Activation of NADPH/ROS pathway contributes to angiogenesis through JNK signaling in brain endothelial cells

Abstract

Recent evidences have shown that reactive oxygen species (ROS) are involved in regulating angiogenesis and preventing tissue injury. However, the precise molecular mechanisms behind ROS-induced angiogenesis are still unknown. The aim of the present study was to investigate the effects of ROS-induced angiogenesis in rat brain microvessel endothelial cells (rBMECs) and identify involving the signal pathways.
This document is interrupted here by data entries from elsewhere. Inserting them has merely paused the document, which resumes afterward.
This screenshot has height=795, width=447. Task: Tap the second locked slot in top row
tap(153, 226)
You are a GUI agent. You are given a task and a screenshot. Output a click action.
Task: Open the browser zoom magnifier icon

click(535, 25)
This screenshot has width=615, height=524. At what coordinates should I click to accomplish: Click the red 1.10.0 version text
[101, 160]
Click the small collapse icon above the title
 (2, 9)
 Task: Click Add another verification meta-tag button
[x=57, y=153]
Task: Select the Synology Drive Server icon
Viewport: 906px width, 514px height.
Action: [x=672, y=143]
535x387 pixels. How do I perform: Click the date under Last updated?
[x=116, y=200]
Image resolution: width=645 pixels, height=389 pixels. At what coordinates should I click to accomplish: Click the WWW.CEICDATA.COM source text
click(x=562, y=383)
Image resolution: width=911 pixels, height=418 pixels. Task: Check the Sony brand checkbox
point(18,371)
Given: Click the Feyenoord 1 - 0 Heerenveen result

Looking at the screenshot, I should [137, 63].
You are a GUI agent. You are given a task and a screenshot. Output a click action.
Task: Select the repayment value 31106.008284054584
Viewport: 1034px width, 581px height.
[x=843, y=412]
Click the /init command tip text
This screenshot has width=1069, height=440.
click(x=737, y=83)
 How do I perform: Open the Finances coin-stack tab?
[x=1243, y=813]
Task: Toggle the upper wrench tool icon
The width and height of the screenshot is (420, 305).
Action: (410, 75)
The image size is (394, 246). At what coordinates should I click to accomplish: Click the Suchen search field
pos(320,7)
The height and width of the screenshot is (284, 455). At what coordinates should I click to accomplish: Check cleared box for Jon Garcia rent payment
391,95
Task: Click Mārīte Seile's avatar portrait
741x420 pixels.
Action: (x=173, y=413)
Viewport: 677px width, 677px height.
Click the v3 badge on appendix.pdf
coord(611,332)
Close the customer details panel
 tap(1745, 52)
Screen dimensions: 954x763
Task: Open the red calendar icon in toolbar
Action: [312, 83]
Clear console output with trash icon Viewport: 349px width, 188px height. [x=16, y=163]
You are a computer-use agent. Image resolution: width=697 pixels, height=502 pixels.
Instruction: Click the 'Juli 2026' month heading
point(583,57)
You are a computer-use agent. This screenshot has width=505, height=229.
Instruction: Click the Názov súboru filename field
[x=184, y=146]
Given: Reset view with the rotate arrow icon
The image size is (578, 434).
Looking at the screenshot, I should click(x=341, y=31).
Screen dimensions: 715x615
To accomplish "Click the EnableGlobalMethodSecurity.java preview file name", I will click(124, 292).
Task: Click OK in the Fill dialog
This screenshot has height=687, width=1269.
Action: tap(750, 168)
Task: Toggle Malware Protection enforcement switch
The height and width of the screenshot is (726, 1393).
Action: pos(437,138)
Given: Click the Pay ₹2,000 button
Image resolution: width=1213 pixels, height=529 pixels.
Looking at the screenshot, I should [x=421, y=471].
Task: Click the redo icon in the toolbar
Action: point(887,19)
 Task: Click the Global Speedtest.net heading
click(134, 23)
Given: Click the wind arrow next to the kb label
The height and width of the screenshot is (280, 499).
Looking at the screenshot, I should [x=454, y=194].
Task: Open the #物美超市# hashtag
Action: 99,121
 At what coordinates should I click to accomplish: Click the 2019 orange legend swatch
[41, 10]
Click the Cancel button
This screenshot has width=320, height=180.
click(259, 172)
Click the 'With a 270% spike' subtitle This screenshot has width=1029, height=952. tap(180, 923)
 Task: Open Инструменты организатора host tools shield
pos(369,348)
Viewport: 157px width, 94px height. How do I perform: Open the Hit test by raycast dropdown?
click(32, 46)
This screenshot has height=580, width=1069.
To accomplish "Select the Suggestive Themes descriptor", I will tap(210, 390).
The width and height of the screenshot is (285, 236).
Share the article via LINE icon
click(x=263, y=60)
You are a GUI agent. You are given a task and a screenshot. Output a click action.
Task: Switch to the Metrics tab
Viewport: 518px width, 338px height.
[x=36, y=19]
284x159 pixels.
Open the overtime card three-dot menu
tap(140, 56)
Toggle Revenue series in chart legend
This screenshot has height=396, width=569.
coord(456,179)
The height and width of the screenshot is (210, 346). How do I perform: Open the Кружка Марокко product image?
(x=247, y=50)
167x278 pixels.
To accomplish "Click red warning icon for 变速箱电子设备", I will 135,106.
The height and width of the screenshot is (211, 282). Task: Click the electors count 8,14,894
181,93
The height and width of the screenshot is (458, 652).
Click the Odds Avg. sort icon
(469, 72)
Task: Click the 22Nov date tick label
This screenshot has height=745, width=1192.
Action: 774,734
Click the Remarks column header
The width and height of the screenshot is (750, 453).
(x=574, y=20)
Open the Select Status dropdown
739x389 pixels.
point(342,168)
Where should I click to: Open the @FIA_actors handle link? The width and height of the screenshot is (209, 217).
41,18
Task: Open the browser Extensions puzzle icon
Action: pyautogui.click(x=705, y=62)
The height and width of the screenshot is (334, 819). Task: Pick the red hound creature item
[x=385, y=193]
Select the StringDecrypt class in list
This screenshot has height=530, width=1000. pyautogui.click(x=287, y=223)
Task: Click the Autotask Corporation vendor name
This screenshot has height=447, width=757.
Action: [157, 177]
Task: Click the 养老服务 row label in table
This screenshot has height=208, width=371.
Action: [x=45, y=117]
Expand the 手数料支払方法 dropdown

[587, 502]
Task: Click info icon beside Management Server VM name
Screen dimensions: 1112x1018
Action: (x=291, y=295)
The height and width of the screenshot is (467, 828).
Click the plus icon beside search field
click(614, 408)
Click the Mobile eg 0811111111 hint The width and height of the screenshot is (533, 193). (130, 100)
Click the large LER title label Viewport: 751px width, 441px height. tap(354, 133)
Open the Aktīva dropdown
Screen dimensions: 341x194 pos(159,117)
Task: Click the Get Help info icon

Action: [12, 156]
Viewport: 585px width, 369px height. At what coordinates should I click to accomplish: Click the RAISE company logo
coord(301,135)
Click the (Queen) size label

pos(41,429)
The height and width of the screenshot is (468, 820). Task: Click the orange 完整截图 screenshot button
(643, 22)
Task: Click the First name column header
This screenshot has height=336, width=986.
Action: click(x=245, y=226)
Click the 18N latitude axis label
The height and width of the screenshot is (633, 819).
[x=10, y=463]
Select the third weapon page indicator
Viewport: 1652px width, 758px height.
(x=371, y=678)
For initial experiments, the rBMECs were incubated with different concentrations of hydrogen peroxide (H2O2). For the second experiments, the rBMECs were respectively treated with ROS scavenger dimethylthiourea (DMTU), NADPH oxidase (Nox) inhibitor apocynin, small interfering RNAs-mediated knock down Nox2 or Nox4, or pretreated with c-Jun N-terminal kinase (JNK) inhibitor SP600125. The cell proliferation, migration, tube formation, and the expressions of several important neuroangiogenic factors including vascular endothelial growth factor (VEGF), brain derived neurotrophic factor (BDNF), matrix metalloproteinase (MMP) -9 and phos-JNK were measured. Low level of H2O2 significantly promoted endothelial cell (EC) proliferation, migration and tube formation and upregulated levels of VEGF, BDNF, MMP-9 and phos-JNK. DMTU and apocynin significantly inhibited endothelial angiogenesis and downregulated these protein levels. As expected, knockdown of Nox2 or Nox4 expression blocked endothelial angiogenesis and downregulated the expressions of pro-neuroangiogenic factors. Furthermore, H2O2-induced endothelial angiogenesis and high expressions of pro-neuroangiogenic factors were decreased by SP600125. In conclusion, Nox-derived ROS were required for endothelial angiogenesis. Low level of ROS may activate JNK signaling pathway and upregulate pro-neuroangiogenic factors, ultimately mediating endothelial angiogenesis.